- **Instructions to follow**
Reproduce the following data verbatim, from the line containing "This screenshot has height=148, width=259." through the end of the data, both ends inclusive, and omit the pictures from your answer.

(Text and item location entries)
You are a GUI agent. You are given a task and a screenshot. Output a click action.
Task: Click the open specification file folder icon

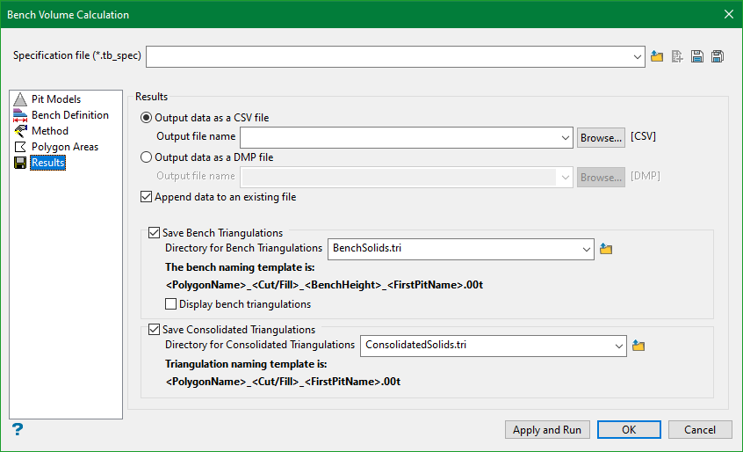[658, 57]
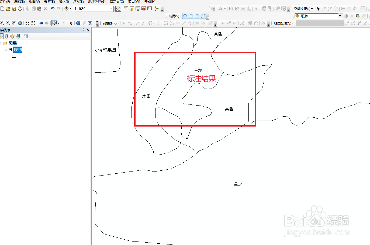Screen dimensions: 370x245
Task: Open the 文件(F) menu
Action: pyautogui.click(x=5, y=2)
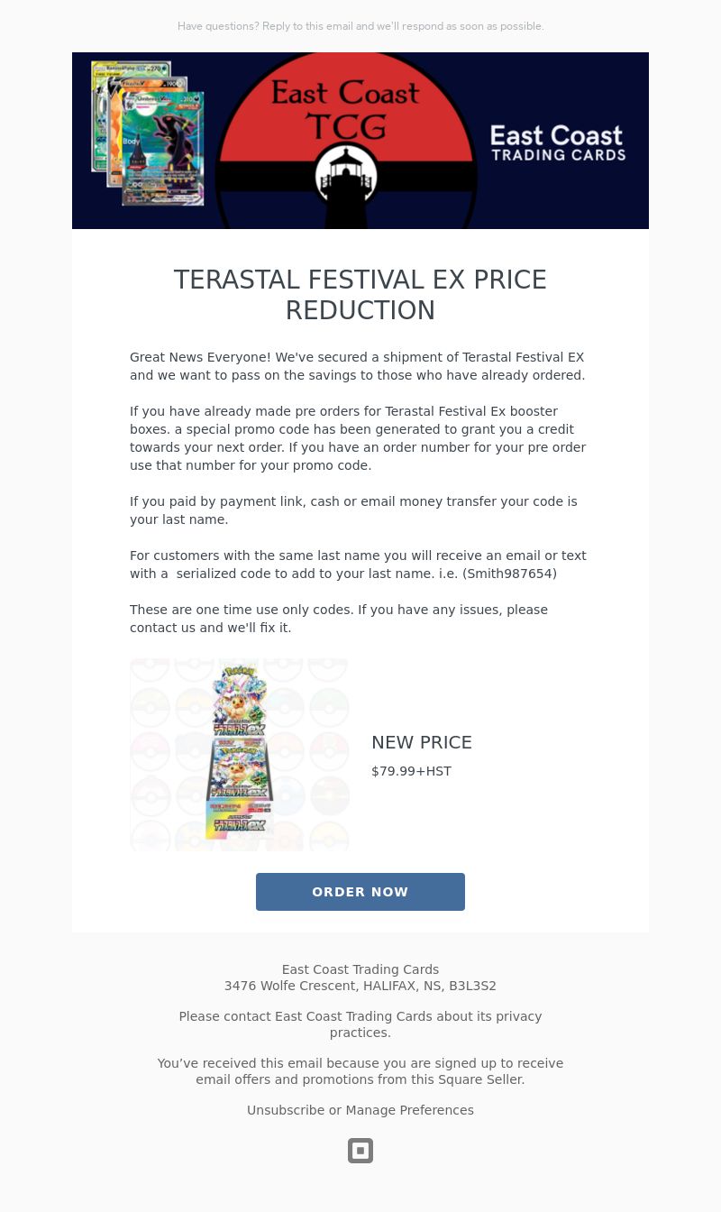This screenshot has height=1212, width=721.
Task: Click the East Coast TCG text on the red logo
Action: [x=346, y=108]
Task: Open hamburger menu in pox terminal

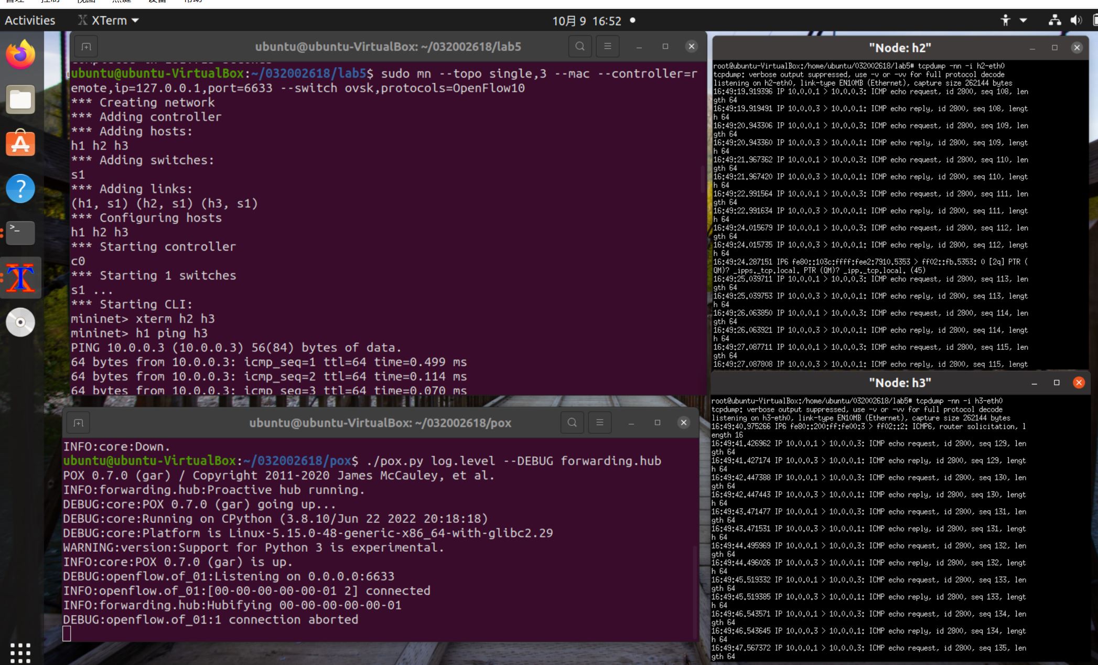Action: pyautogui.click(x=600, y=422)
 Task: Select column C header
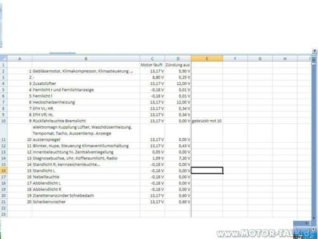(152, 59)

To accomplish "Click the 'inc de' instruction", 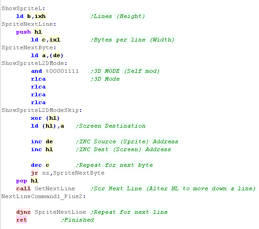I will point(42,141).
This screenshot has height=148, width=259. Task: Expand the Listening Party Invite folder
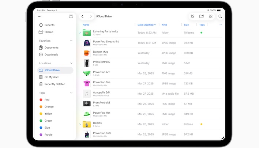click(80, 33)
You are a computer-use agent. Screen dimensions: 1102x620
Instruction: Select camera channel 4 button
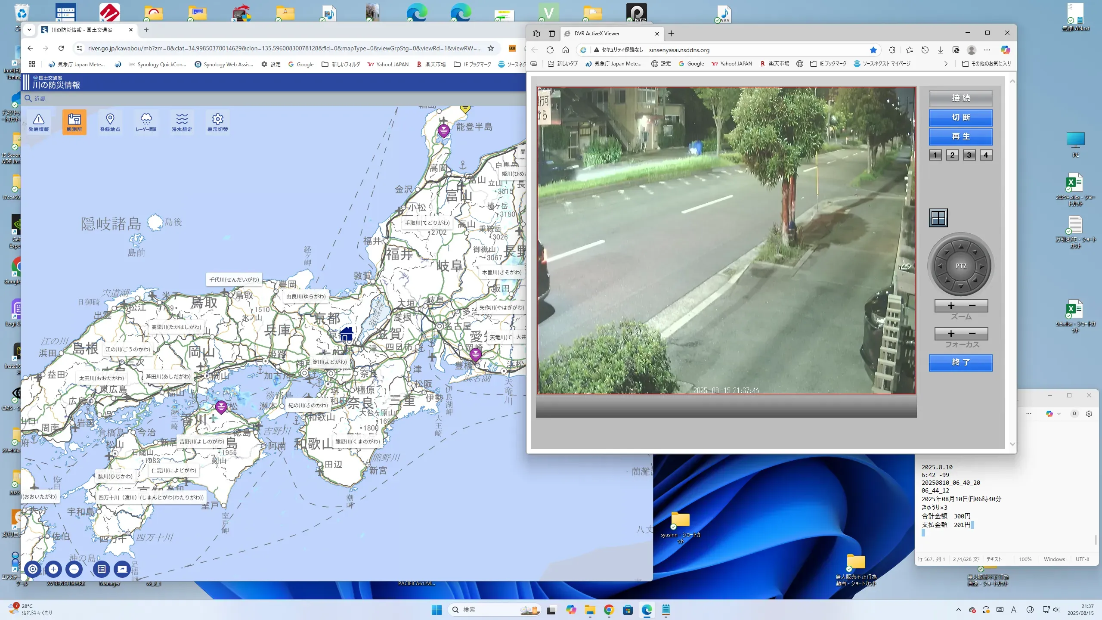[x=986, y=155]
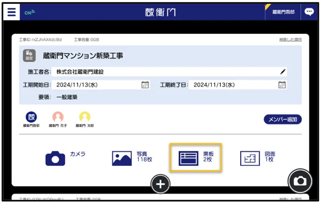Open calendar for construction start date
Screen dimensions: 320x203
(145, 85)

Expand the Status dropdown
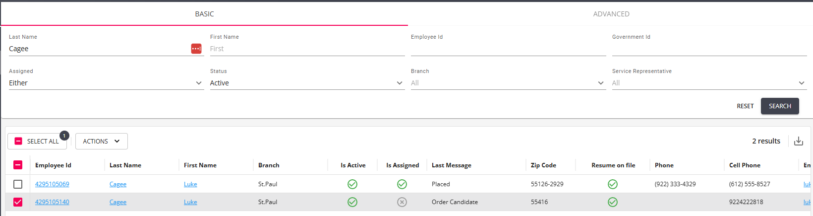click(307, 83)
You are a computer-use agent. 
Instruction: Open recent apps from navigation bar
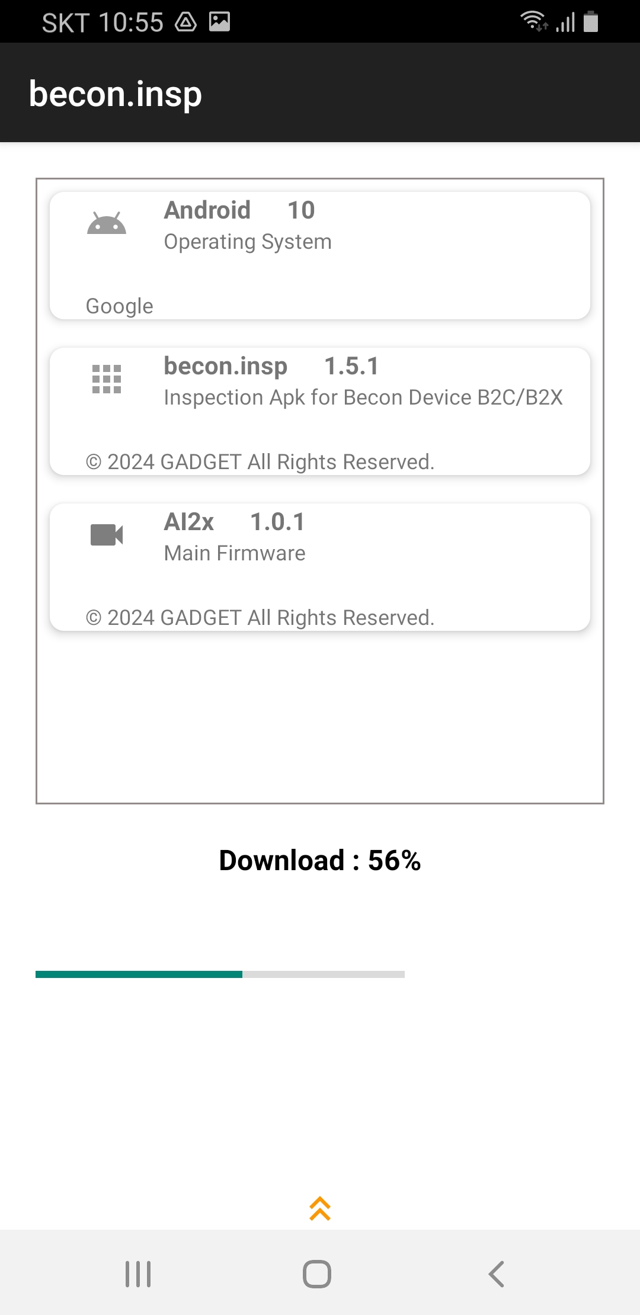click(138, 1274)
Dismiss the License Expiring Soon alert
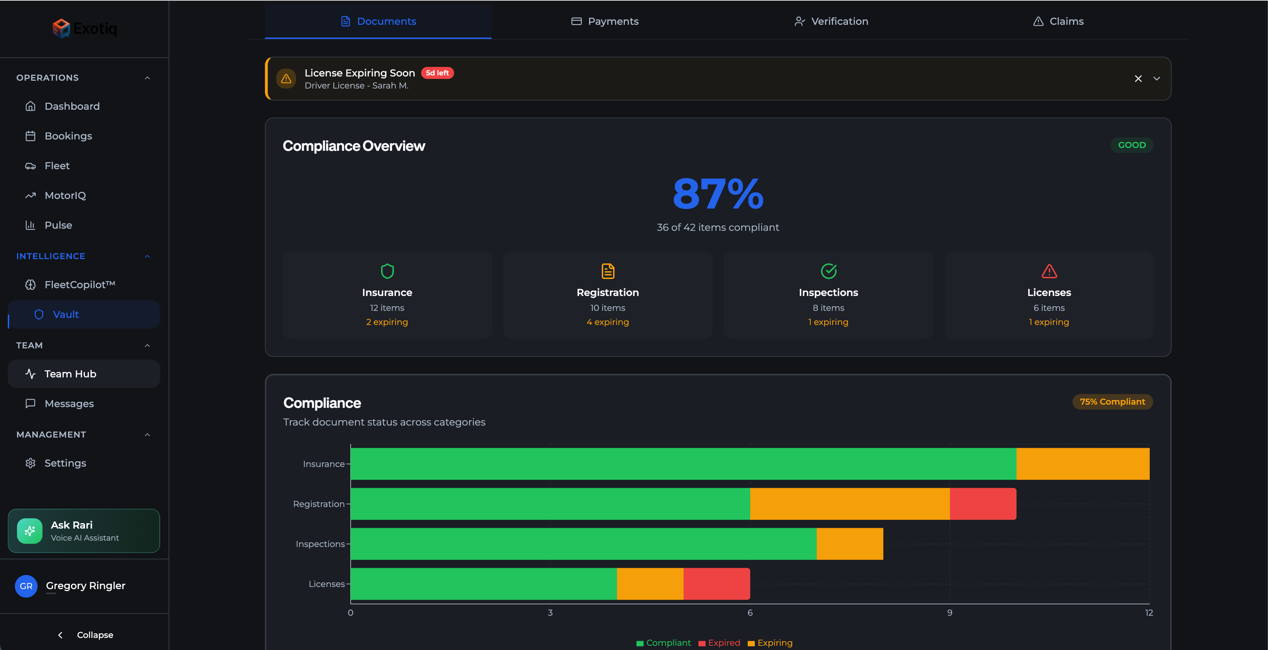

- **Answer to the problem**
This screenshot has height=148, width=259. Task: Expand the Listening Party Invite folder
click(80, 33)
You are a computer-use agent. Screen dimensions: 1102x620
Instruction: Select camera channel 4 button
[x=986, y=155]
Open calendar for construction start date
Screen dimensions: 320x203
(145, 85)

Expand the Status dropdown
click(307, 83)
You are a computer-use agent. 
Instruction: Open recent apps from navigation bar
click(138, 1274)
Dismiss the License Expiring Soon alert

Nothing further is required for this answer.